Lateral position and utility of navigation for posterior fixation of unstable cervical fracture with ankylosing spondylitis.
Surg Neurol Int. 2018;9:225
Authors: Ahammad Z, Milton J, Narayan K, Awuor V
Abstract
Background: Ankylosing spondylitis (AS) is a seronegative spondyloarthropathy within the spectrum of rheumatologic diseases. The systemic inflammation that characterizes AS leads to bone resorption and reformation. Pathologic remodeling may include kyphosis, osteoporosis, and multi-segment auto-fusion. Cervical fractures account for 53-78% of spinal trauma seen with AS. Surgical planning is often challenging owing to spinal deformity, medical comorbidities, the cervicothoracic foci of injury, and gross instability of these fracture.

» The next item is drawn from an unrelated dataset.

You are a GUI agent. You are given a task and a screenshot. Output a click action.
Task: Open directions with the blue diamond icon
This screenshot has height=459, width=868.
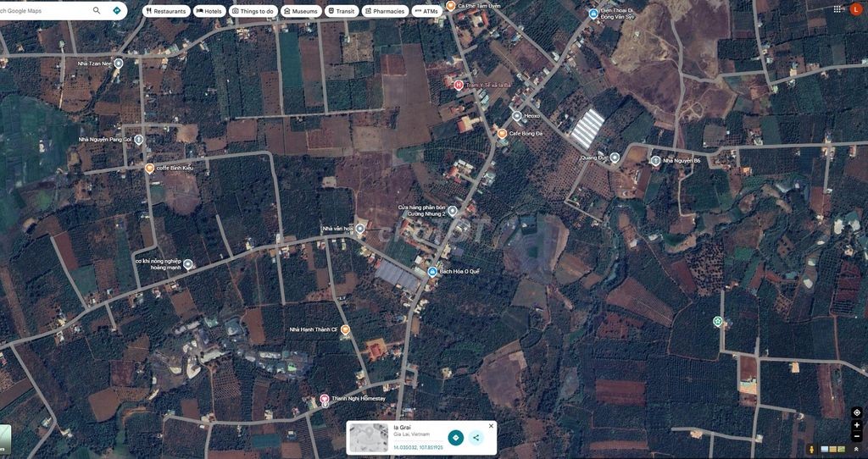(117, 10)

Case Description: A 55-year-old male with AS was presented with a three-column injury at the C6 level. The C6 vertebra was fractured, minimally displaced, and there was a focal kyphotic deformity. Attempted posterior fixation 2 days after presentation was aborted; the patient could not tolerate prone positioning, and there were further technical limitations to a posterior approach. Cervicothoracic fixation from C2 to T2 was then performed using the right lateral decubitus position employing the Mayfield head holder, a beanbag, and spinal neuronavigation.
Conclusion: In this study, we presented a unique approach to posterior fixation of an unstable cervicothoracic fracture in a patient with AS utilizing the lateral position and neural navigation under intraoperative physiological monitoring.